Claim: An Israeli writer and government advisor claimed a hospitalised Palestinian man is acting and faking his injuries as he was exposed after he posted a video of himself  appearing perfectly healthy a few days later

Fact: The claim links  two unrelated videos,  filmed at different times and places. Most importantly, the hospitalised man in the first video is not the same as the healthy man in the second video.

 Israeli activist, writer, and government advisor, Hananya Naftali published a video on X (archive) on 26 October 2023 accusing a Palestinian blogger of faking his injuries from an Israeli bombing.

The video compares two scenes, purportedly of the same man, taken a day apart. In the first scene, labelled “Today,” he walks through a debris-filled area and talks to the camera. In the second scene, labelled “Yesterday,” he lies on a hospital bed with bandages, surrounded by two other people. 

The tweet implies that the Palestinian man faked his injuries as Naftali sarcastically claims in the caption that the blogger was “miraculously” healed in one day,  calling such  Palestinian propaganda a comedy. 

Fact or Fiction?

Naftali’s post claims that the men seen  in the footage on the right and left are the same person and that his injury was a pretence to discredit Israel, and gain sympathy for the Palestinian people during the ongoing war in Gaza. . However, this is not true. The two clips are from different sources and contexts and show two different individuals.

The man in the clip on the left  is Saleh Aljafarawi, a 25-year-old Palestinian activist and singer from Gaza who has been sharing videos on his Instagram account @saleh_aljafarawi, to show the scenario on ground from the ongoing war in Gaza. 

The clip on the right  shows a man on a hospital bed with bandages, but he is not Aljafarawi. The video was first posted to TikTok on 18 August 2023. As is evident in the hashtag “#Nur_Shams_Camp” (translated), the video is not related to the current conflict in Gaza, but rather to an  incident from July 2023 at the Nur Shams camp, a Palestinian refugee camp in the Tulkarm Governorate in the West Bank.

According to a news report published by Palestinian site, International Solidarity Movement, the injured man in the video  is a 16-year-old boy, Mohammed Zendiq, who lost his right leg in a raid by Israeli forces at the Nur Shams refugee camp on 24 July 2023. The violent raid was covered by Al Jazeera, Times of Israel, and others

The video of the injured boy at the hospital was posted online in August 2023, well before the latest escalation of violence in October 2023. Although they bear a resemblance, it is clear these two men are not the same person. Therefore, the video by Hananya Naftali  falsely conflates two different episodes of violence from the region, and wrongly claims that the   men in the two videos share the same identity.

Reference to “Pallywood” in the post

Naftali’s post suggests that the victim in the video is part of a staged propaganda campaign to discredit Israel, referred to as, “Pallywood propaganda”. 

 Naftali  believes that some Palestinians are “crisis actors” who pretend to be victims of Israeli violence for political purposes. This theory  refers to such propaganda material  as “Pallywood”, a portmanteau of “Palestine” and “Hollywood”.

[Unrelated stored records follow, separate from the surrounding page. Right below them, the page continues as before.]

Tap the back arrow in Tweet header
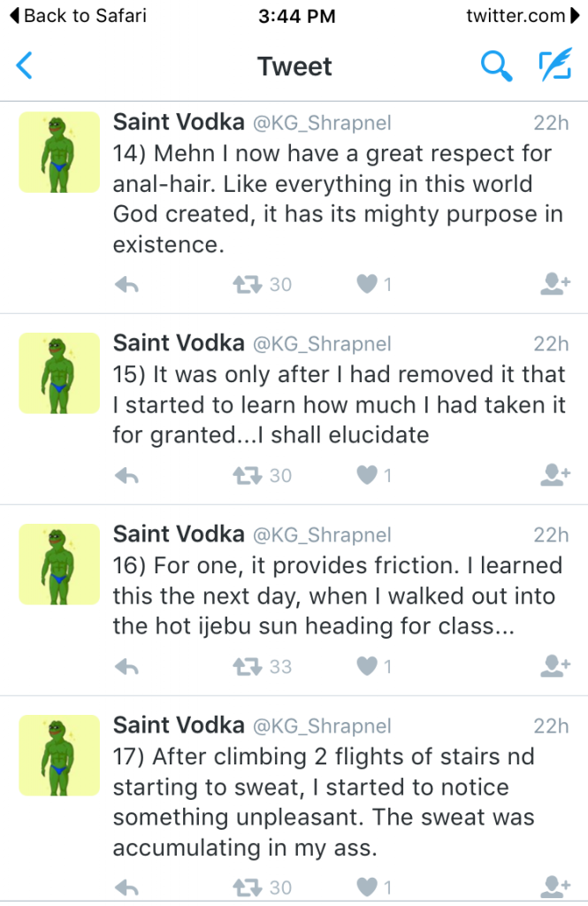[25, 65]
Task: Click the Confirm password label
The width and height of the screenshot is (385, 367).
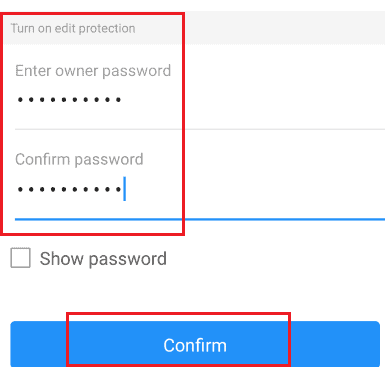Action: tap(79, 159)

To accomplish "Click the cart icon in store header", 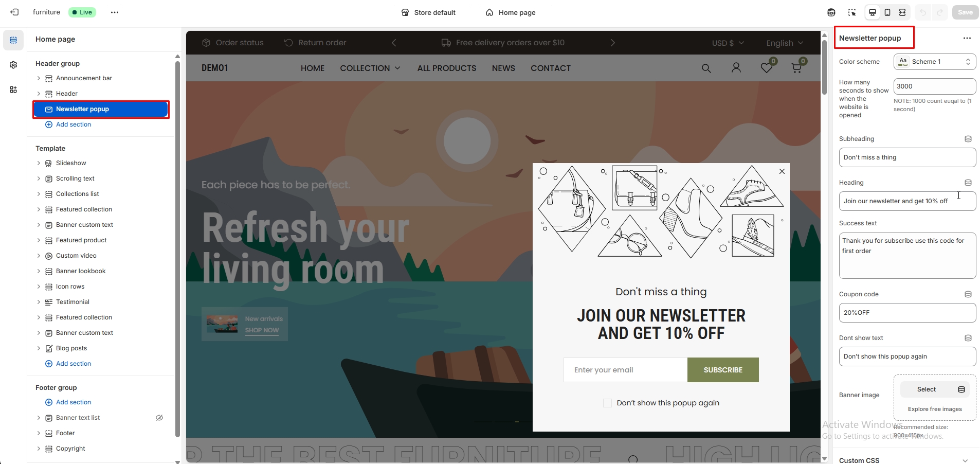I will (796, 68).
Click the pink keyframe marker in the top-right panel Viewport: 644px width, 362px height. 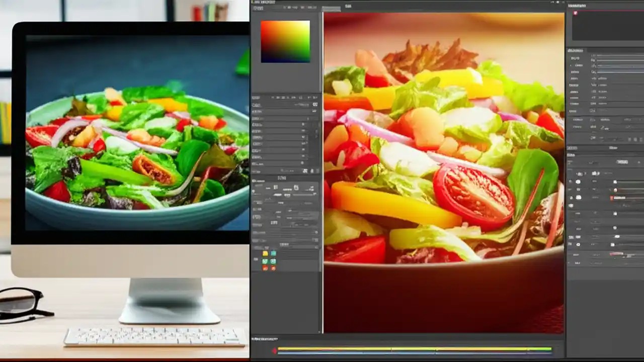point(575,13)
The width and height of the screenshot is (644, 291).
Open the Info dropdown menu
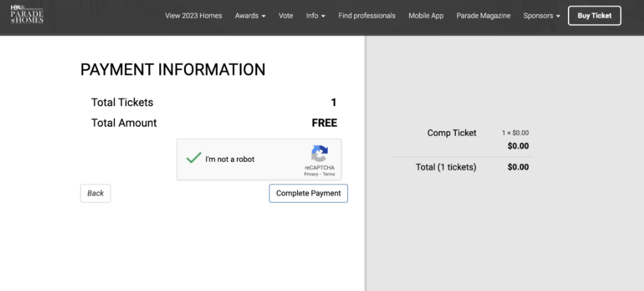(x=315, y=16)
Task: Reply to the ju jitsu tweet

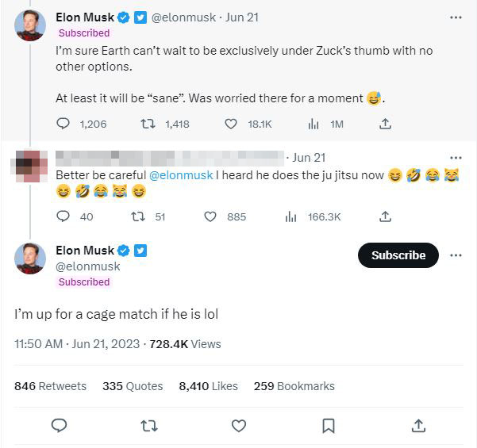Action: coord(64,216)
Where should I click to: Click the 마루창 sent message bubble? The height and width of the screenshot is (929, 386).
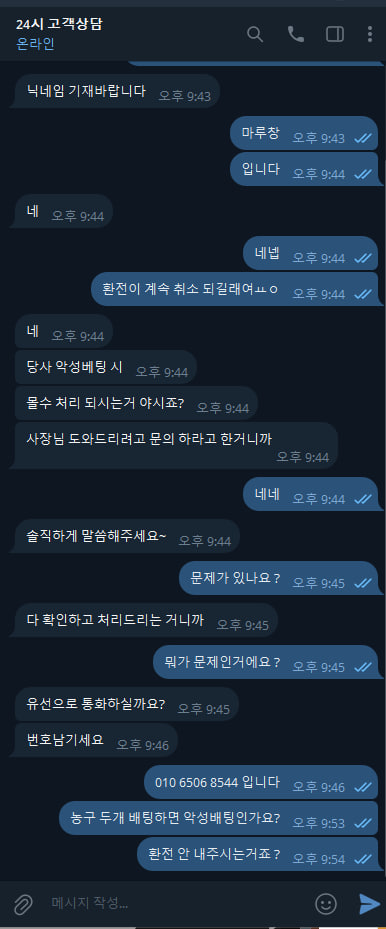304,133
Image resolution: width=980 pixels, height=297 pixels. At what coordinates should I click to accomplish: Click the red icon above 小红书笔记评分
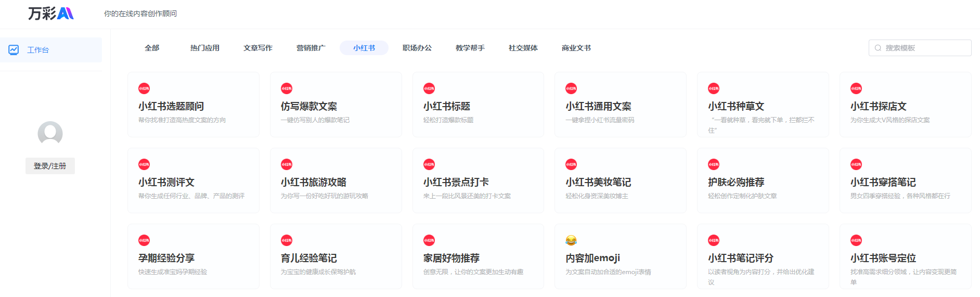(x=714, y=240)
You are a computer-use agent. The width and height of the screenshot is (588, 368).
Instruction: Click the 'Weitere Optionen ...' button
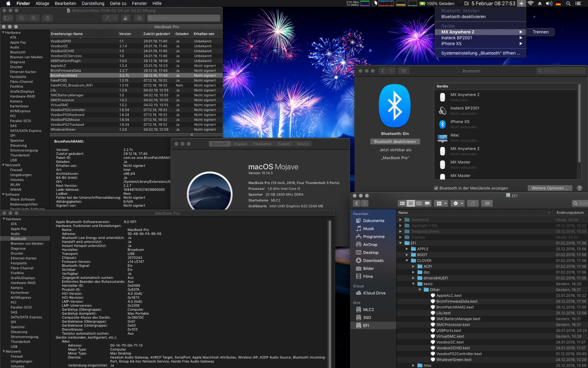(x=550, y=188)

Proponents of this theory accuse Palestinians of fabricating or exaggerating incidents of suffering  to gain sympathy  from the international community. However, there is no evidence to support this theory, and it has been debunked and criticised for   its bias against Palestinians.

Virality

The video has been viewed more than 1.7 million times, liked more than 10,000 times, shared more than 3,000 times and has received more than 4,000 comments, mostly to express outrage or disbelief at the alleged deception of the Palestinians.

The video has also been posted on other platforms, such as on Instagram here and on Facebook here, here, here, here, here and here.

Conclusion: Two unrelated clips, filmed in different years and places were merged to make the false claim a victim was a crisis actor. In fact, the healthy man in the first clip is not the same as the injured man in the second clip.